## start Task data
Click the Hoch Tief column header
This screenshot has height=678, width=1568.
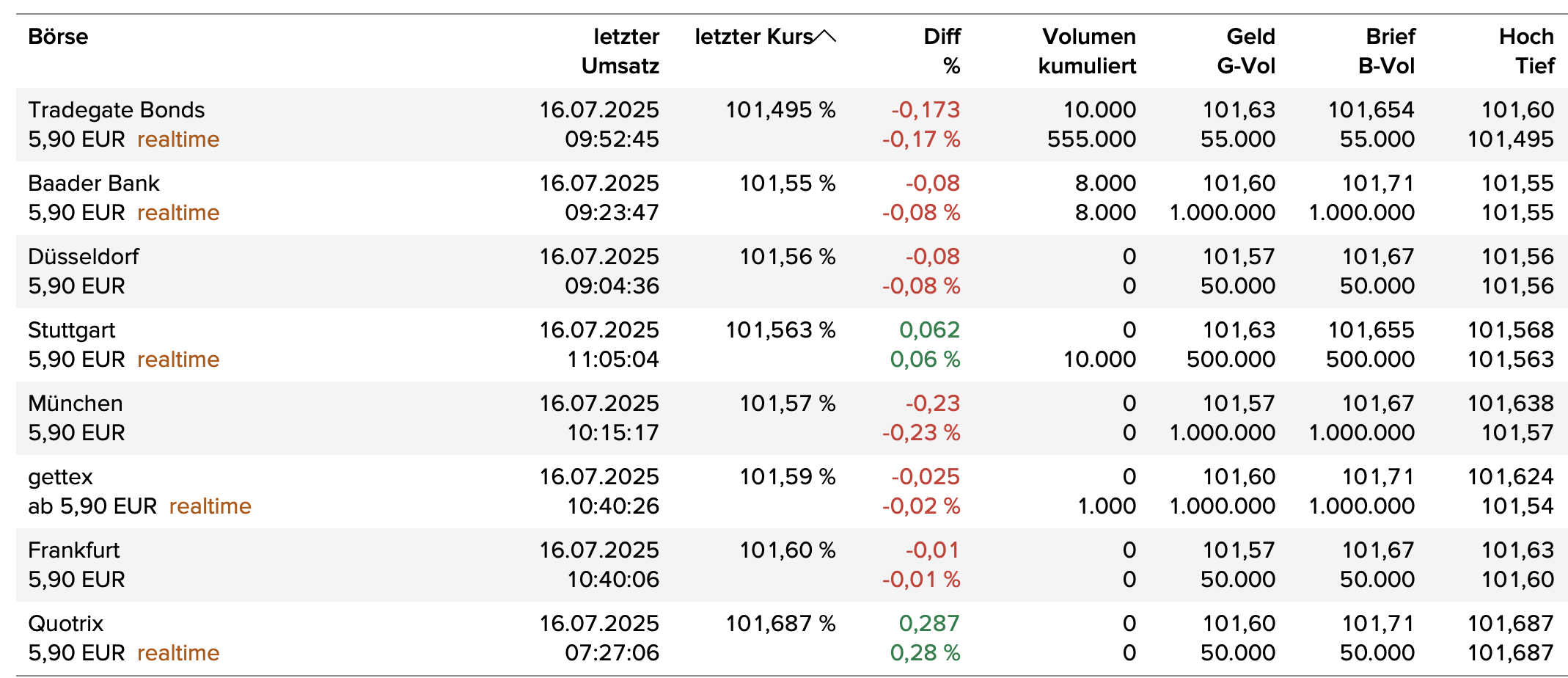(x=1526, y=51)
## end Task data
## start Task data
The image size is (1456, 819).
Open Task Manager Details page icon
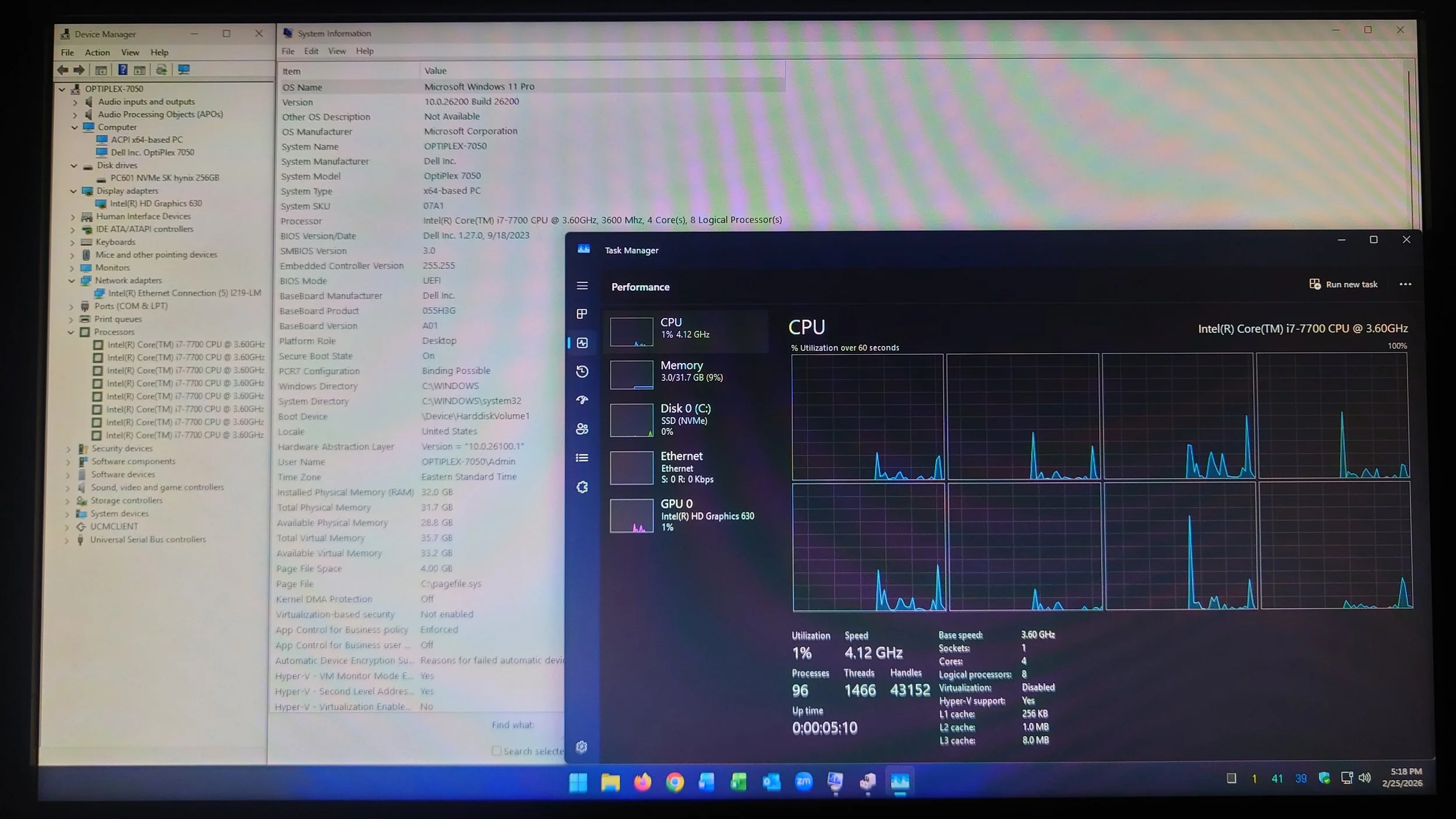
## end Task data
**Written request:**
Put the rows from the line containing "The image size is (1456, 819)." through the line containing "Open Task Manager Details page icon", both included, into a Markdown table with the columns Number and Line, one row per line, leaving out any blank lines.

**Response to this exercise:**
| Number | Line |
|---|---|
| 1 | The image size is (1456, 819). |
| 2 | Open Task Manager Details page icon |